What TV shows are good picks for tweens?
I love TV. Which is good, because as Common Sense Media's senior TV editor, I publish about 50 reviews a month. That's a lot of TV to watch, analyze, and put through our review rubric (I don't watch everything myself—I have a team of reviewers—but I make sure to check out anything exceptionally good, bad, or interesting). A few recent shows have become my go-to recommendations for kids, because they're high quality, age appropriate, and lots of fun. I'm thrilled to have the chance to share my favorites with you
Kids in the 8–12 age range are notoriously hard to please. They're far beyond Caillou but nowhere close to The Walking Dead (although some of their friends are probably already watching!). And they benefit from shows that include diverse characters, positive messages, and healthy role models—but anything that looks like it's trying too hard is the kiss of death. Personally, I love the variety of what's out there today, especially the recent crop of shows that can expose kids to new cultures. And I have a soft spot for plain old goofy fun that gives kids a chance to just be kids. Here are my picks:
Molly of Denali, PBS Kids
While it officially skews for a younger audience, this finely tuned show about a young girl growing up in Alaska is so good that even parents will find themselves riveted (and maybe even moved to tears, like some TV editors). With a tourist-plane-flying mom and a general-store-owning dad, Molly of Denali presents a realistic Alaska experience to viewers and uses fun stories and adventures to explore natural wonders, history, and Native Alaskan peoples.
Amphibia, Disney Channel
Another fun show based in a rich fantasy world, Amphibia is about a Thai American girl who forges a friendship with a talking frog. Bold visuals and a super-cool swampy setting full of fantastical critters make this show a treat to watch. But the real draw is the unfolding friendship between Anne and Sprig, which takes its time and captures your heart.

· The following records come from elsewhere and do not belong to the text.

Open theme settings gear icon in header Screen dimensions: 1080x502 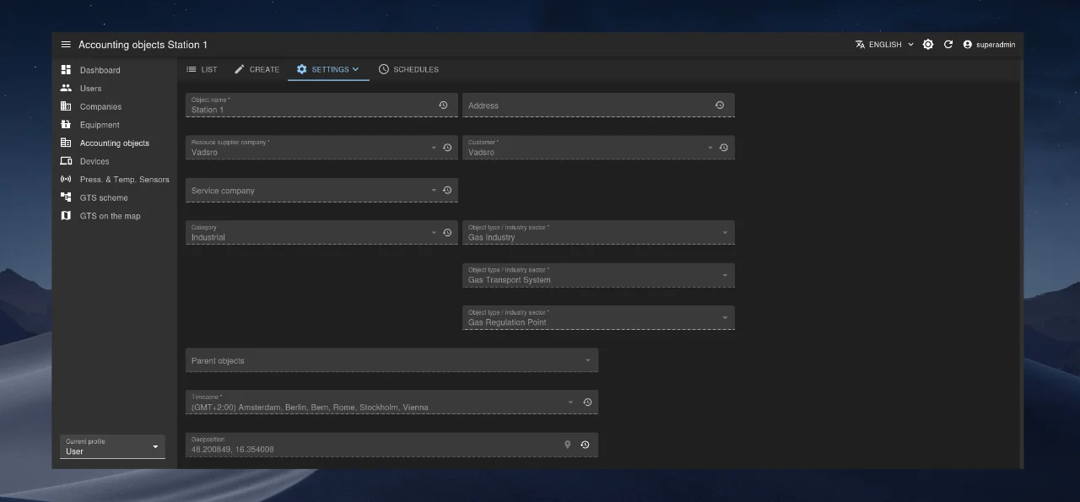click(x=928, y=45)
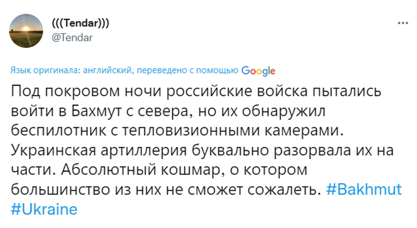Open Tendar's sunset profile avatar
This screenshot has height=228, width=417.
pyautogui.click(x=26, y=31)
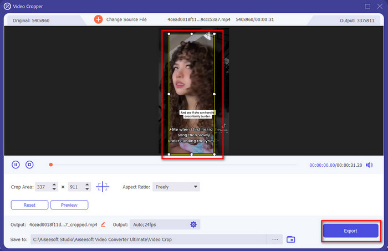Image resolution: width=388 pixels, height=251 pixels.
Task: Click the Reset button
Action: tap(29, 205)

Mao Mao: Heroes of Pure Heart, Cartoon Network
An adventurous feline samurai and his sidekick crash-land in the gentle community of Pure Heart and become accidental saviors. This sweet show has all the quirky characters (including a badger cyclops and a child deputy who is also a bat), silly scenarios, and the frenetic pace that Cartoon Network is known for, plus lots of positive messages.

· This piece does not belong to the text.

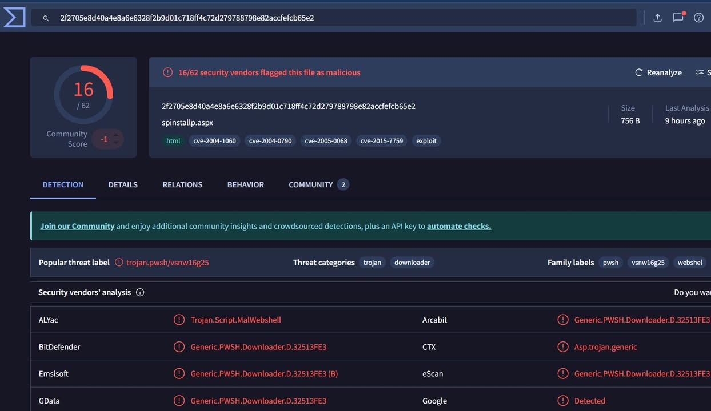Click the magnifier search icon

click(x=46, y=18)
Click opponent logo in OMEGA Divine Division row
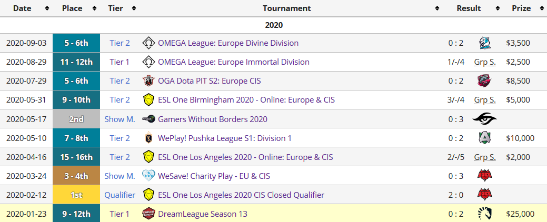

Rilakkuma and Kaoru, Netflix
If you told me that a show about some off-brand Sanrio bears who live with a 20-something Japanese woman who's just trying to manage her life would be one of my top kid recs of 2019—well, I might have believed you, because it's a totally genius premise. And in this case, it's beautifully executed. This stop-motion animation Japanese import is gentle, warm, and full of charm, with surprising whole-family appeal.
The Masked Singer, Fox
Hear me out. Sometimes a show doesn't have to be "good" to be very, very enjoyable. This surprise-hit singing competition borrows its premise and visuals from a South Korean show, and it's unlike anything else on U.S. TV right now. The deal: Celebs perform while wearing bizarre costumes that hide their identities; whoever loses must reveal themselves at the end of the episode. Watching competitions can be a wholesome and fun choice for families. If you're not into music, Nailed It! is another great, slightly edgy option for older tweens, and American Ninja Warrior is always awesome for everyone (I will forever stan for ANW as the show that's easiest to watch with any group of people).
The Dark Crystal: Age of Resistance, Netflix
Whether or not you're familiar with Jim Henson's classic film The Dark Crystal, this gorgeous, intense prequel series is a must for families who are fantasy fans. With a top-notch voice cast including Sigourney Weaver and teen faves Andy Samberg and Awkwafina, plus a unique blend of actual puppetry and CGI animation, this series will satisfy kids who love magical worlds and adventures.
Basketball or Nothing, Netflix
This documentary series about a Navajo Nation basketball team competing for the Arizona state title is binge-worthy in the best way. You don't need to be a sports fan to get involved in the team's struggles and successes, both on the court and at home on the Navajo reservation, where life isn't always easy. Messages of perseverance and teamwork come through loud and clear, and the storyline about what it means to be a Native American in 2019 will give kids perspective.
The Dragon Prince, Netflix
Kids intrigued by warring dynasties, but not ready for Game of Thrones, will be thrilled by this epic animated fantasy. Brimming with mysticism, action, and suspense, this engrossing series grabs your attention and doesn't let go. And if your fam likes this one, check out the creator's beloved earlier shows, The Legend of Korra and Avatar: The Last Airbender.
What happens between you and your kid when you're enjoying a show together is truly magic. It leads to conversations about topics that might not otherwise come up, like friendship troubles or difficult decisions. You don't have to turn everything into a teachable moment—and you shouldn't try! But you can refer back to shows you've watched together to spark discussions at any time. Sometimes kids open up more readily when they're talking about fictional characters, since it can be easier than talking about themselves.